Collection of tips and tutorials for running JAX on Perlmutter
-
First Introduction to JAX |
Authors: @EiffL
Covers the basic concepts of JAX with a few examples and common gotchas. Presented in July 2021. -
DESC DC2 Telecon: Practical introduction to JAX |
Authors: @EiffL
Covers a few examples of JAX uses cases: implemeting Limber integration, Fisher forecasts, running parallel MCMCs, fitting galaxy light profiles. Presented in Dec. 2021.

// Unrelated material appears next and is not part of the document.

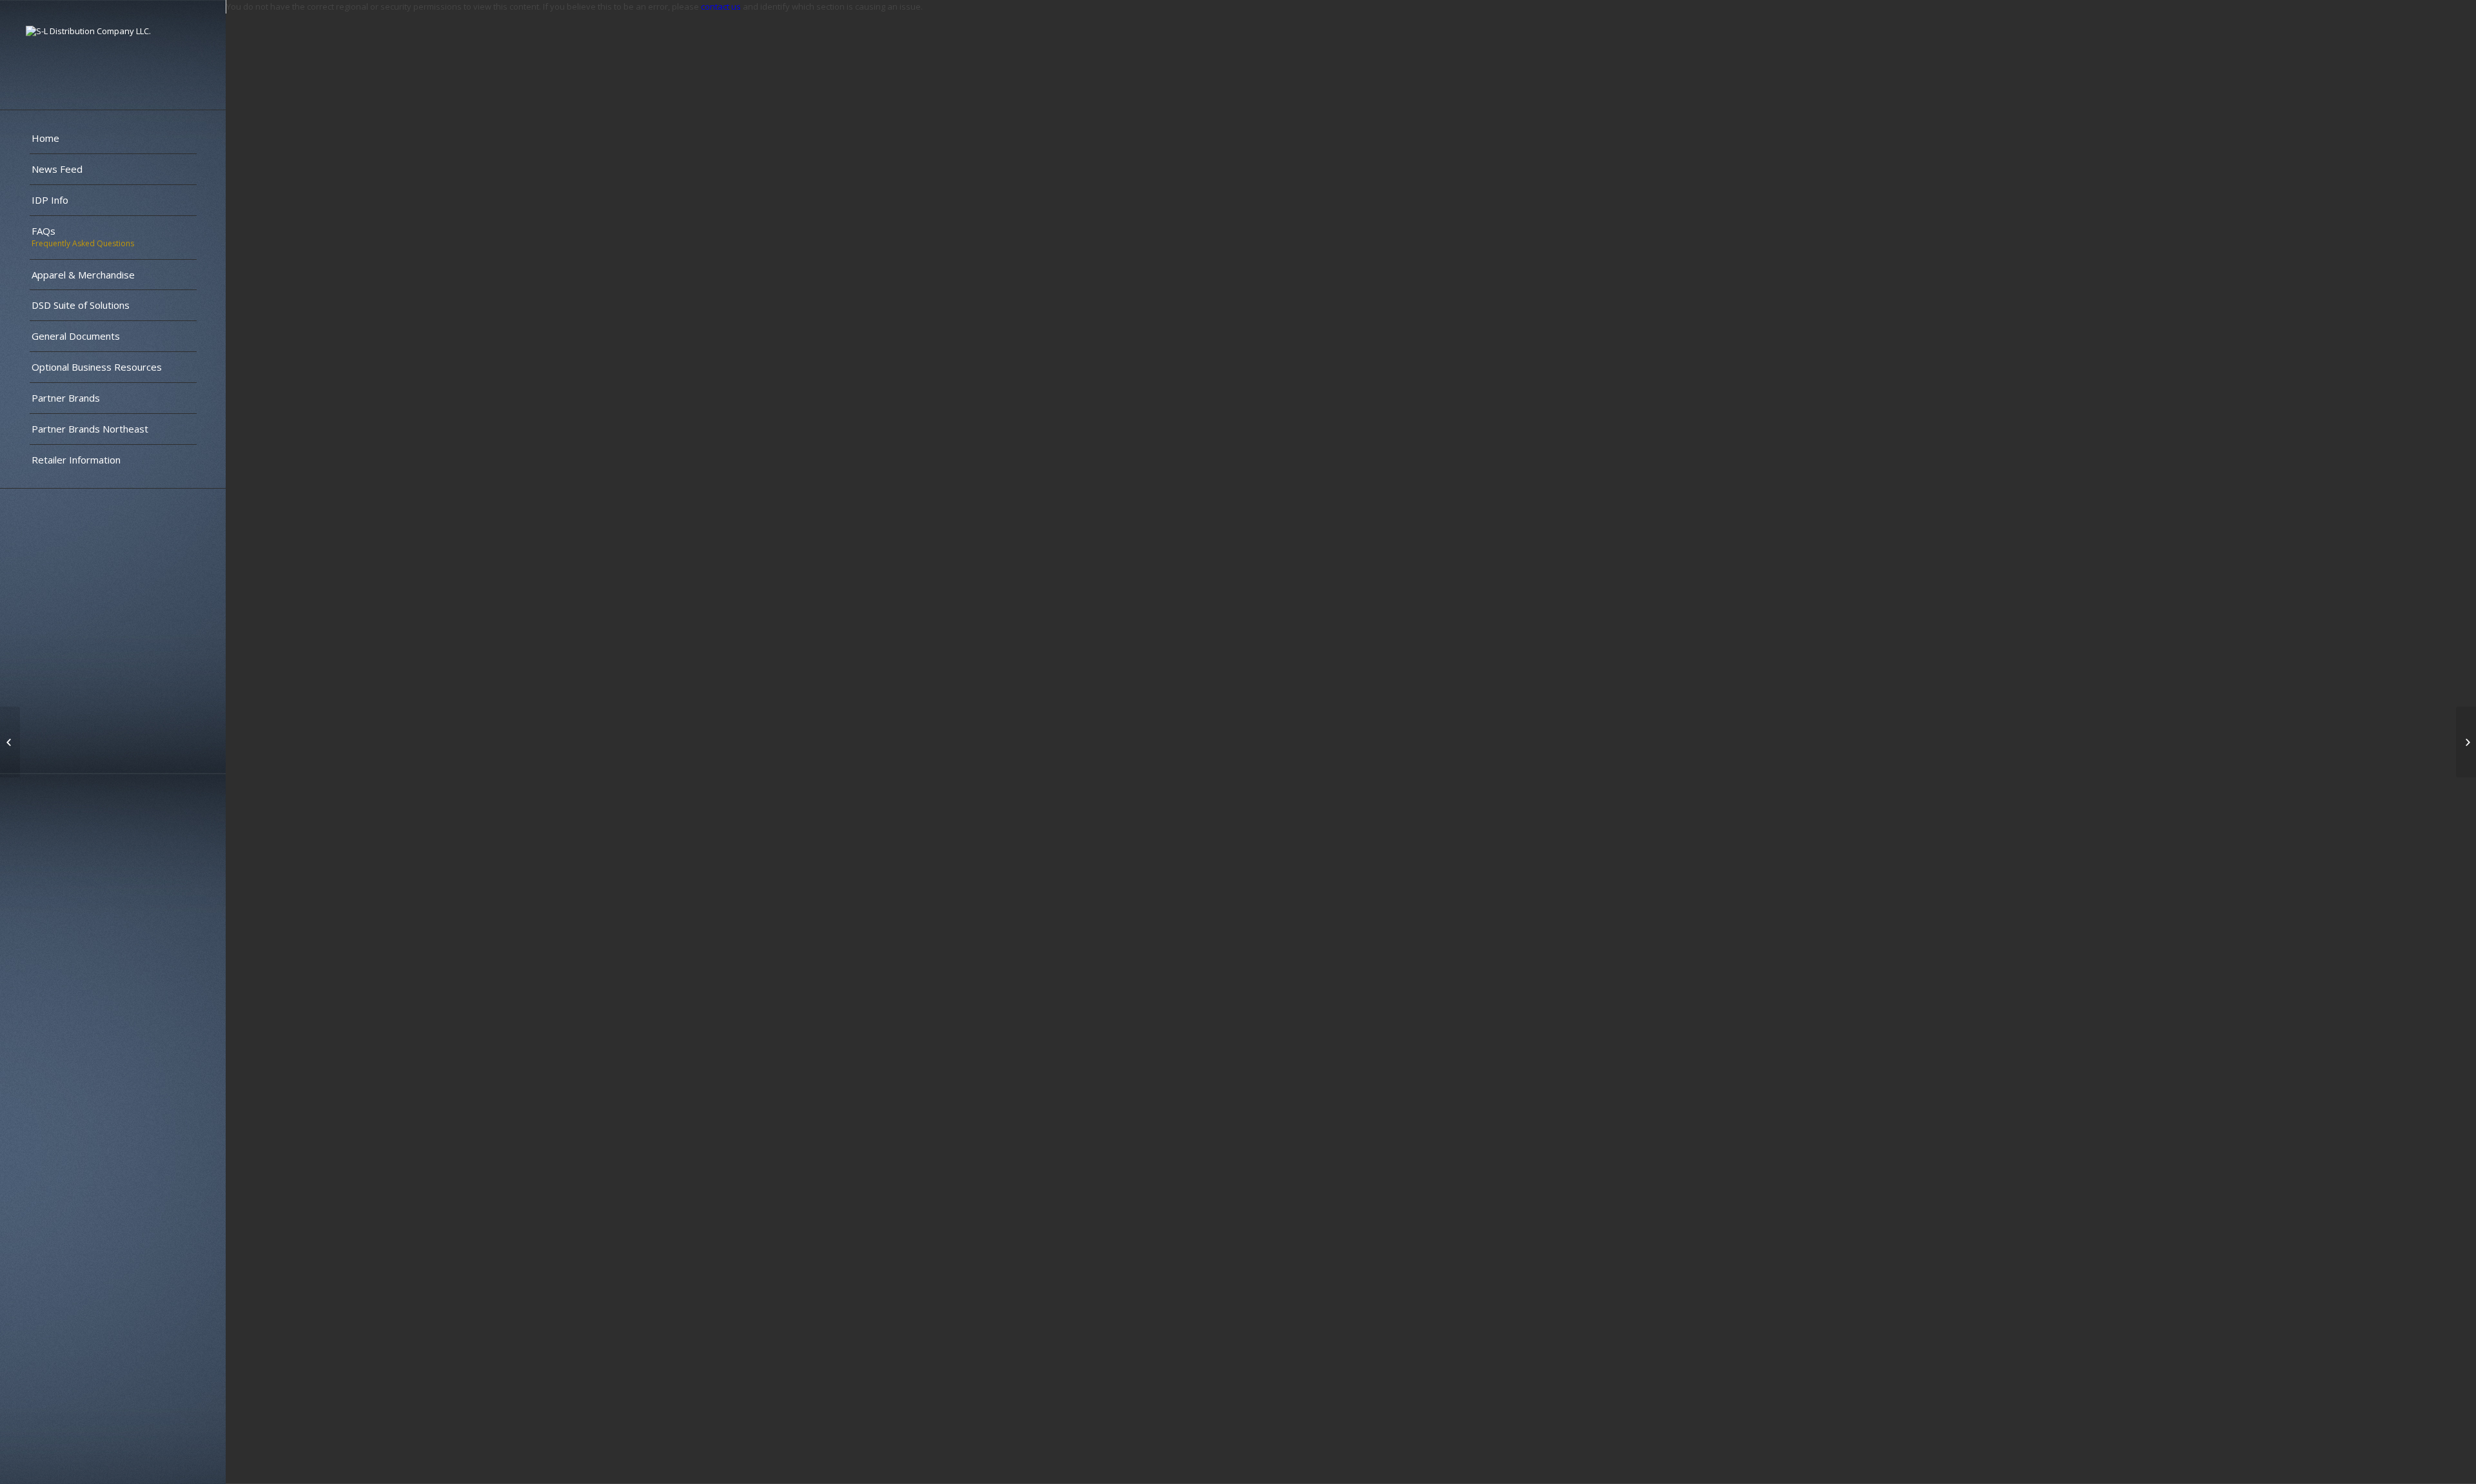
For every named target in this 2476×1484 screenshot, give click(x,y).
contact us (721, 6)
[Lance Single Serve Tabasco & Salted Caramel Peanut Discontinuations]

Installing JAX on Perlmutter is easy if you follow these steps:
module load python cudnn/8.2.0 nccl/2.11.4 cudatoolkit
pip install --upgrade "jax[cuda]" -f https://storage.googleapis.com/jax-releases/jax_releases.htmlAnd that's it, but note that to run properly, JAX will require that you load the following modules: cudnn/8.2.0 nccl/2.11.4 cudatoolkit.
To make sure the necessary modules are loaded when you run your notebooks on JupyterLab, you will then need to create a custom Jupyter kernel.
- Create a template kernel
python -m ipykernel install --user --name jax --display-name JAXThis will create a template kernel named JAX, which we now need to modify slightly.
Go to the newly created kernel directory:
cd $HOME/.local/share/jupyter/kernels/jax
ls
You should see in this directory a kernel.json which we will edit in the next step.
- Edit kernel with custom startup script
Open the kernel.json file and edit to the following:
{
"argv": [
"{resource_dir}/kernel-helper.sh",
"python",
"-m",
"ipykernel_launcher",
"-f",
"{connection_file}"
],
"display_name": "JAX",
"language": "python",
"metadata": {
"debugger": true
}
}Now, in addition, create a new file in the same directory named kernel-helper.sh with the following content:
#!/bin/bash -l
module load python cudnn/8.2.0 nccl/2.11.4 cudatoolkit
exec "$@"Give execution privileges to this file
chmod u+x kernel-helper.shAnd that should be it. Now when you launch the JAX kernel on Perlmutter you should be able to run your jax code without issue.